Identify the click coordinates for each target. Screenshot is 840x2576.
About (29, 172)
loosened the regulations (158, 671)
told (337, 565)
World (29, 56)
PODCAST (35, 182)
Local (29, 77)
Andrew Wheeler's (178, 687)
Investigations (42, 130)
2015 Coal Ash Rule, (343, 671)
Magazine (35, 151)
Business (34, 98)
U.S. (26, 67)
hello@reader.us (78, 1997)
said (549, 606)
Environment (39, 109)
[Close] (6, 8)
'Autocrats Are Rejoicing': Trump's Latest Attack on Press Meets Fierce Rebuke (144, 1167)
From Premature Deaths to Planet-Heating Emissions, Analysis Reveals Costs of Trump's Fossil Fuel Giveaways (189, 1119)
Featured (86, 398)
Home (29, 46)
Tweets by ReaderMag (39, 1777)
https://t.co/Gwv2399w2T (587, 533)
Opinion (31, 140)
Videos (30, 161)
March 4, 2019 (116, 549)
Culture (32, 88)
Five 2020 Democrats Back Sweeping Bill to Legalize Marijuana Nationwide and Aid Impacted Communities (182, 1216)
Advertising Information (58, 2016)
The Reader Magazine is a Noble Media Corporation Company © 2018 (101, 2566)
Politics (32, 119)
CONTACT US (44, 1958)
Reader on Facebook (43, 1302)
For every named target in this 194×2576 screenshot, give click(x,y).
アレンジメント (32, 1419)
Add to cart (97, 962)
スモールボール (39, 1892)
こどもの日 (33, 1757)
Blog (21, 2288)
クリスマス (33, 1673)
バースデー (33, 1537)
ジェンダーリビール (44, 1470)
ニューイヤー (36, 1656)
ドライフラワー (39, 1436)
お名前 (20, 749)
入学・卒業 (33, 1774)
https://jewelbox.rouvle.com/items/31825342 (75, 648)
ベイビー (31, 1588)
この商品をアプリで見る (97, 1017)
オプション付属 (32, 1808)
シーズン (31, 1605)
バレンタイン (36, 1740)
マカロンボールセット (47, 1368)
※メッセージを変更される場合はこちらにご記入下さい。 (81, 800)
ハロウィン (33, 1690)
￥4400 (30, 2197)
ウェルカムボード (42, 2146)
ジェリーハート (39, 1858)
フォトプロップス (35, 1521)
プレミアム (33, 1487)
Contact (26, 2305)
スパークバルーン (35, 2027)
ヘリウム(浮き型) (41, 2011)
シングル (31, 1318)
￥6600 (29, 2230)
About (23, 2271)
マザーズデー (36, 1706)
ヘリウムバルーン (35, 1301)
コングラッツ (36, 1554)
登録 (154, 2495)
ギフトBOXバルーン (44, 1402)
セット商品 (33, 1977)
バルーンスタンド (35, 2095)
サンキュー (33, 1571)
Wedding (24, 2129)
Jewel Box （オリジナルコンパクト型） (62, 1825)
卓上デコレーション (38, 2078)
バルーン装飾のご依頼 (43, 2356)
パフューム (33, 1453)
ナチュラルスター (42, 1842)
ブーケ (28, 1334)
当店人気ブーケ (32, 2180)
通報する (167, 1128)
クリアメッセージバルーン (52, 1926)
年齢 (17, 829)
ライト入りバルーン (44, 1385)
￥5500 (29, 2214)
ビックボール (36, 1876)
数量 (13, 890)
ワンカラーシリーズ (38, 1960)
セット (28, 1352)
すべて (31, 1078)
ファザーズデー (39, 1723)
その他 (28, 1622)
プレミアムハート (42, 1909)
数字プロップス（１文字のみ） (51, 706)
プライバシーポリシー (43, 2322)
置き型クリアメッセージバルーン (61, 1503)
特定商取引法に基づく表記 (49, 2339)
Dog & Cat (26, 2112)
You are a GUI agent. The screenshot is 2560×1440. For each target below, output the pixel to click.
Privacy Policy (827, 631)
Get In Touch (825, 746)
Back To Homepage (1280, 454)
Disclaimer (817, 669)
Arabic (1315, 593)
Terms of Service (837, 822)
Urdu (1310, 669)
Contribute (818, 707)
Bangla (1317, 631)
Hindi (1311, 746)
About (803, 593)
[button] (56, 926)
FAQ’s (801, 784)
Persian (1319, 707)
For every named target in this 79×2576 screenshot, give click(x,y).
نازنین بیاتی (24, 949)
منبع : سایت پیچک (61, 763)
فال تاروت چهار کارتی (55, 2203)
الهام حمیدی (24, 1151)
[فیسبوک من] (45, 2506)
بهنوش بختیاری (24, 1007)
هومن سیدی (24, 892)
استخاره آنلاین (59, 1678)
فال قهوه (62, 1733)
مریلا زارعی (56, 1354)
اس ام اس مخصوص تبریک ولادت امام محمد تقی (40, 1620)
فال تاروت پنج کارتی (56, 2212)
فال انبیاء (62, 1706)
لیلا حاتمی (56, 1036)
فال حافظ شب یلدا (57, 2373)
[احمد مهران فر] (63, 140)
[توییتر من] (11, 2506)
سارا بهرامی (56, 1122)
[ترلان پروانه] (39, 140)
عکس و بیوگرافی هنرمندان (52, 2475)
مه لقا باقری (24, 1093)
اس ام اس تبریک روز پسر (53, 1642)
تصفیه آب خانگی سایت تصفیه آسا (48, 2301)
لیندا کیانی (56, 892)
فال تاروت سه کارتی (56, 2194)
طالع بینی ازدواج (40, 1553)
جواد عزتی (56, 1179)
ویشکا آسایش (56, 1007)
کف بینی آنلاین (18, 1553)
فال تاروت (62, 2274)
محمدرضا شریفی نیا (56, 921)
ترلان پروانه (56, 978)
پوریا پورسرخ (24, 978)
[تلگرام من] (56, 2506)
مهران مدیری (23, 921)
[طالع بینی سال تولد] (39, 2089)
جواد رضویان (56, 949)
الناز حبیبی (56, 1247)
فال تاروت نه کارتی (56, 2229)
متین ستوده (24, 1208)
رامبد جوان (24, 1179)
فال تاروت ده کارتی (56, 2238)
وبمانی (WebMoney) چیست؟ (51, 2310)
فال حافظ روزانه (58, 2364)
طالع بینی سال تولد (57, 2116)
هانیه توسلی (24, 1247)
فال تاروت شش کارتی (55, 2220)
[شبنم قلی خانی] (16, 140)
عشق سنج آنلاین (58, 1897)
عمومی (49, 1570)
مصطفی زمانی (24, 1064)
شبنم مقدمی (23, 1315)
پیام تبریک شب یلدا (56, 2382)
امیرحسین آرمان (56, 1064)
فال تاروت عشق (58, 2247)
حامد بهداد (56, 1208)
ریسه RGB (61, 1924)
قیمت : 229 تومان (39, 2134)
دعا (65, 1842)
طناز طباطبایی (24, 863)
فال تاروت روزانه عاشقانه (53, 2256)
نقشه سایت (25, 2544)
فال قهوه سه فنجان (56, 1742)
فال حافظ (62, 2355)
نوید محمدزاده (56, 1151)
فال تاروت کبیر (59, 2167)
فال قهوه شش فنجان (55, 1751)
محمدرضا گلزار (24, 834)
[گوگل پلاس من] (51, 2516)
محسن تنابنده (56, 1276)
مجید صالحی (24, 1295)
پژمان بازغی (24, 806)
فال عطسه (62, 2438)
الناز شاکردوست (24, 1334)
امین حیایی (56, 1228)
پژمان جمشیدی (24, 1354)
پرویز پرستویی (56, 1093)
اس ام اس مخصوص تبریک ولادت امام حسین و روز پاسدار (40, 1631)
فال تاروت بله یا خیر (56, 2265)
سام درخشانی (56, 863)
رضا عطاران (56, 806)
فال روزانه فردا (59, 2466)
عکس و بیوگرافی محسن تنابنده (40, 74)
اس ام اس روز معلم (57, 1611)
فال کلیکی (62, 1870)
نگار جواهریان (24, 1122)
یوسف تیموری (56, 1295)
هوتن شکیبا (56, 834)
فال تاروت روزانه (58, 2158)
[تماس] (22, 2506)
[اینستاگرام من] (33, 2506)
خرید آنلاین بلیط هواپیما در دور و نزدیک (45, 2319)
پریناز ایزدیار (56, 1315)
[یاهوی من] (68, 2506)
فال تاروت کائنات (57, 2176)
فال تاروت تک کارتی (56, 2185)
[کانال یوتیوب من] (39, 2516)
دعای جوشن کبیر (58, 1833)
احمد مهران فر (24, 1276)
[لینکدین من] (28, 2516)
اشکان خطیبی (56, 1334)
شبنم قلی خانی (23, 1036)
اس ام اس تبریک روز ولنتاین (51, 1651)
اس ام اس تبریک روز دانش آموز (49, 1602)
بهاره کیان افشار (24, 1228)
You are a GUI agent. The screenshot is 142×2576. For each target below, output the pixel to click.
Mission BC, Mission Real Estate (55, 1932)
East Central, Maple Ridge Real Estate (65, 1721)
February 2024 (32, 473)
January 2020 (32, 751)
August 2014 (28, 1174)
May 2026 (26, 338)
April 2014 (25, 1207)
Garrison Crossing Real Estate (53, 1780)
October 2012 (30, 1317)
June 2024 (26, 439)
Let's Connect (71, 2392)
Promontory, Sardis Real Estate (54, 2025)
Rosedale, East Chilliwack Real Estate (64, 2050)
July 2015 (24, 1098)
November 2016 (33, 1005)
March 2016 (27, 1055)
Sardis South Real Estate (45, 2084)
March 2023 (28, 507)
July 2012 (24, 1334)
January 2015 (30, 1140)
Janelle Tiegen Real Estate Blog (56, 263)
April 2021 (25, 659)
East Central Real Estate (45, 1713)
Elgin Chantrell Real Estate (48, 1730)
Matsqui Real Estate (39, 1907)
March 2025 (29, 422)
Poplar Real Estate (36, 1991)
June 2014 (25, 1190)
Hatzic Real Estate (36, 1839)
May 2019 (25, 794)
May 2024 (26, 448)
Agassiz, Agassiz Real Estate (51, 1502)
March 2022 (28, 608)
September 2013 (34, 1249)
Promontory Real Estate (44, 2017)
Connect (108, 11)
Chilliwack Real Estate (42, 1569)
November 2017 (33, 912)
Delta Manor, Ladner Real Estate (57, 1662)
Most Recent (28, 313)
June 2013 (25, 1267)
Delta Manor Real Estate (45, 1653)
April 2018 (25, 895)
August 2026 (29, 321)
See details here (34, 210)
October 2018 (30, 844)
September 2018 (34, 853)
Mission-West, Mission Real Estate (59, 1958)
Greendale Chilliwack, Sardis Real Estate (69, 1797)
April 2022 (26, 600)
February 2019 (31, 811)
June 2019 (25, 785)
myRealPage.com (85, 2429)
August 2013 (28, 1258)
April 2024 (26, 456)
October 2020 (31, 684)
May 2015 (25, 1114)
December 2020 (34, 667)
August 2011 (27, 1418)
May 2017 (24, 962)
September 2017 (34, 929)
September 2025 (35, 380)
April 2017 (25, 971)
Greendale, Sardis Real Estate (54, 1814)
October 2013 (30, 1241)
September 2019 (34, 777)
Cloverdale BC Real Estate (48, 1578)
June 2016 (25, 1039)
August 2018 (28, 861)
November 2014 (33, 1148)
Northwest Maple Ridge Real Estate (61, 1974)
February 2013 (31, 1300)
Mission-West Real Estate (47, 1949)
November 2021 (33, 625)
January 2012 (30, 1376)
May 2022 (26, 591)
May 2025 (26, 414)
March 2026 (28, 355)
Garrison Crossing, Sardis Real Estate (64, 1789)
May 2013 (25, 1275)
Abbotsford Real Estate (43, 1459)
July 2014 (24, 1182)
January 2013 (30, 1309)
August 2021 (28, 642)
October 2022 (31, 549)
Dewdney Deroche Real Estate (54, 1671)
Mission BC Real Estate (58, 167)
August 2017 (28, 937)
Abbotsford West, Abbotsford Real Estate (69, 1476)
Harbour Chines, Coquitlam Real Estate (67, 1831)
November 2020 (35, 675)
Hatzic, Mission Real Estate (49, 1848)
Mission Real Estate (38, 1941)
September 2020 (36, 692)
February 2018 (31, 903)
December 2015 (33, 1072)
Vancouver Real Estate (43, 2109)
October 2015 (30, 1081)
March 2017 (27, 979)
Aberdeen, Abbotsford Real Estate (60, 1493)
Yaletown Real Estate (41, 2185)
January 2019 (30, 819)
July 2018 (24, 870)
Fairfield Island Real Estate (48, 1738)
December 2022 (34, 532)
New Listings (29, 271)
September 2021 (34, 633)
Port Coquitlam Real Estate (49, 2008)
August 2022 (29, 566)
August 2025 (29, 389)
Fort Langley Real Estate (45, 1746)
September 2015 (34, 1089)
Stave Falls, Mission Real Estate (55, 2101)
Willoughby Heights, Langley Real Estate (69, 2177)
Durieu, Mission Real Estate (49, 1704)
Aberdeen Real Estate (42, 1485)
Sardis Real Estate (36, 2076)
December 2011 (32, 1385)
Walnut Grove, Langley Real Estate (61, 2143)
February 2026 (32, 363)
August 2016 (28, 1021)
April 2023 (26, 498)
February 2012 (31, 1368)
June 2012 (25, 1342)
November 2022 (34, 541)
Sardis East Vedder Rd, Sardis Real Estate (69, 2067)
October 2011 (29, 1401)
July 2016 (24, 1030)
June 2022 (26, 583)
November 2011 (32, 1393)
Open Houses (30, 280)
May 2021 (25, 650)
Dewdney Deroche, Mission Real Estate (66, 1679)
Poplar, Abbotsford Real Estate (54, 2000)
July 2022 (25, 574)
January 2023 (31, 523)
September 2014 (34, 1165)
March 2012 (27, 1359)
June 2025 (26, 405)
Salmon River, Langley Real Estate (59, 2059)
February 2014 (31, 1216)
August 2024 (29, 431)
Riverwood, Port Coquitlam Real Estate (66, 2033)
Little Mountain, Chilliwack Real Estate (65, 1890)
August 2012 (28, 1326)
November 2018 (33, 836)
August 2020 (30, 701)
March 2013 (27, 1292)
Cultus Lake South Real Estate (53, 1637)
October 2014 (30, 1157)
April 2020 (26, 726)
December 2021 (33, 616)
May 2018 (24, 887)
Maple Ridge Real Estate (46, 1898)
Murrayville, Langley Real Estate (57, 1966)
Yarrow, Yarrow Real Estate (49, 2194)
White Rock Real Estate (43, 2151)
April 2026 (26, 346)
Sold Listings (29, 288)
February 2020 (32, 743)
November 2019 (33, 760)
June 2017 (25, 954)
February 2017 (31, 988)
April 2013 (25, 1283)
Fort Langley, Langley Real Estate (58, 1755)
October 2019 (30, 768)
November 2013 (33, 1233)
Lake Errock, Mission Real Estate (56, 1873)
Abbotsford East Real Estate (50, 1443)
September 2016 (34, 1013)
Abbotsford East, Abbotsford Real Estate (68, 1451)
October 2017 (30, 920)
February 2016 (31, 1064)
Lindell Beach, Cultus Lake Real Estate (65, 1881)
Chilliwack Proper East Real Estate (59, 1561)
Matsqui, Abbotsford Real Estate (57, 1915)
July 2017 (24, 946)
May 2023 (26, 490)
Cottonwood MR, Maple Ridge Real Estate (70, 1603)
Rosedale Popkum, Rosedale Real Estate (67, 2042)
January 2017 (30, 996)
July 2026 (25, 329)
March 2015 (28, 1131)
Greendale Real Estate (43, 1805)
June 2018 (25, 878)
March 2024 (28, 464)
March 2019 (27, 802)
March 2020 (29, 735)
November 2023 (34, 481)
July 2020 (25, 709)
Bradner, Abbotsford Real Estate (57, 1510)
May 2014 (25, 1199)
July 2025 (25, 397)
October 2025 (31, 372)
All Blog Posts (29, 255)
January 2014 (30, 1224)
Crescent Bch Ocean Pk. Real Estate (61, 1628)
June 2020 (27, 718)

> Aim of the exercise: Go through the listing above and write out exactly the lines starting with the one holding "ファザーズデー (39, 1723)" and running through the one holding "Privacy Policy (827, 631)", ends included, and no others.

> Task answer:
ファザーズデー (39, 1723)
その他 (28, 1622)
プレミアムハート (42, 1909)
数字プロップス（１文字のみ） (51, 706)
プライバシーポリシー (43, 2322)
置き型クリアメッセージバルーン (61, 1503)
特定商取引法に基づく表記 (49, 2339)
Dog & Cat (26, 2112)
You are a GUI agent. The screenshot is 2560×1440. For each target below, output the pixel to click.
Privacy Policy (827, 631)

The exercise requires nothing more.